Less commonly used closure devices include the FlatStent occluder (Coherex Medical), which is inserted directly into a relatively long PFO tunnel and stabilised with two adjustable left and right atrial anchors which closely appose the septum primum and secundum (46). The development of a completely or partially bioabsorbable occluder is the focus of ongoing research. With less prosthetic material, these designs aim to minimise thrombus formation, arrhythmias, and erosion, and allow potential future procedural septal punctures as opposed to the double-disc devices.

A 2013 RCT (48) compared three different PFO-closure devices for complete closure, and the composite outcome of stroke, TIA, cerebrovascular death, or any other paradoxical embolism within 5 years of implantation, in 660 patients. There were 220 patients in each group—Amplatzer, CardioSEAL STARFlex, and the Gore Helex Septal Occluder, and PFO closure was performed for cryptogenic stroke (58%) and/or TIA (51%), migraine (7.6%), or decompression sickness (0.5%).
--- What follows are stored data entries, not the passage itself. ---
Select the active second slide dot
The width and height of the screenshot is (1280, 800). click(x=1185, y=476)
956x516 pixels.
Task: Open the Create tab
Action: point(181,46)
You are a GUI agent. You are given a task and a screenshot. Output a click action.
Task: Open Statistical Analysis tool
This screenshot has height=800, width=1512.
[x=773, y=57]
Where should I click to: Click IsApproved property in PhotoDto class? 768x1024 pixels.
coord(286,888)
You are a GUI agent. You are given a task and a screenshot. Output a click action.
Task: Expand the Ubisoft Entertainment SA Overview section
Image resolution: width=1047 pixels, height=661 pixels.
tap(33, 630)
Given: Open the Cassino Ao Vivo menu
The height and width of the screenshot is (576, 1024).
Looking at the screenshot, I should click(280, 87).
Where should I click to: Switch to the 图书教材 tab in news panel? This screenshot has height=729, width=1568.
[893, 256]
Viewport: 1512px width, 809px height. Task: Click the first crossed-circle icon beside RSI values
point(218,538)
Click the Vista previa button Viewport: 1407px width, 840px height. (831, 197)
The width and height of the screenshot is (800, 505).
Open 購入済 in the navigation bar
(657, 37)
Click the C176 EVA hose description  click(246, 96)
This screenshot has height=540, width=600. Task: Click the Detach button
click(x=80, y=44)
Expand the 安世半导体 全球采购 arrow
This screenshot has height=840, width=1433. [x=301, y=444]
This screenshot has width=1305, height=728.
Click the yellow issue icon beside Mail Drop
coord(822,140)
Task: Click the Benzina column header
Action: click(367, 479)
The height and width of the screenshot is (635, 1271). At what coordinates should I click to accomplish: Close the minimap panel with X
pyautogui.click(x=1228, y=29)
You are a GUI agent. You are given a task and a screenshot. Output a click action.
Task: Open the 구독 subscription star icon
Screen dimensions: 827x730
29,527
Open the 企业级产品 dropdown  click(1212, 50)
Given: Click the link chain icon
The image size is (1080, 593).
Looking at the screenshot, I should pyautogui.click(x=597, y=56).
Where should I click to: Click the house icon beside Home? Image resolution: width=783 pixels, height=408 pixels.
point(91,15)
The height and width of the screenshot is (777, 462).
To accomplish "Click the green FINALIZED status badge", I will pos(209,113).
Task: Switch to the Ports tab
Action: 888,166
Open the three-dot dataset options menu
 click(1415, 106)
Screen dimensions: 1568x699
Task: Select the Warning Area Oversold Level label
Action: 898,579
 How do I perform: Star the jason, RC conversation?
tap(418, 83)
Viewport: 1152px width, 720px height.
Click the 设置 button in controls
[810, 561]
All patients were prescribed aspirin and clopidogrel daily for 6 months post-procedure. Device implantation was technically successful in all interventions. At 5-year follow-up, the highest complete closure rate was achieved with Amplatzer (100%), and the lowest with Helex occluders (96.8%). Device embolisation occurred in three patients (all Helex) and thrombus formation on the device was detected in 12 cases (11 STARFlex, 1 Helex, 0 Amplatzer, P<0.001). Within 5 years, the primary endpoint occurred less commonly (P=0.04) in the Amplatzer group (1.4%) compared to STARFlex (6%) and Helex (4%). The incidence of atrial fibrillation was significantly higher (P<0.001) in the STARFlex group (12.3%) than in the Amplatzer (3.6%) or Helex (2.3%) groups. The findings of this study suggested that Amplatzer was the device with most successful implantation and least procedural complications and recurrent neurological event rates.

Medical therapy in cryptogenic stroke

Patients not suitable for PFO closure are commenced on medical therapy to prevent recurrence of stroke/TIA. Given the hypothesised pathophysiology behind PFO-associated cryptogenic strokes (paradoxical venous emboli), one would anticipate superior efficacy from anticoagulation in comparison to antiplatelet therapy. However, there is mixed evidence in this domain, with no statistically significant evidence strongly favouring either, and hence the preferred antithrombotic strategy for secondary prevention in patients with cryptogenic stroke and PFO remains an unresolved and challenging issue. This question is becoming increasingly pertinent with the advent of direct oral anticoagulants which have effective venous thrombosis prevention, less bleeding risk, and greater convenience of use than warfarin in other clinical situations (23).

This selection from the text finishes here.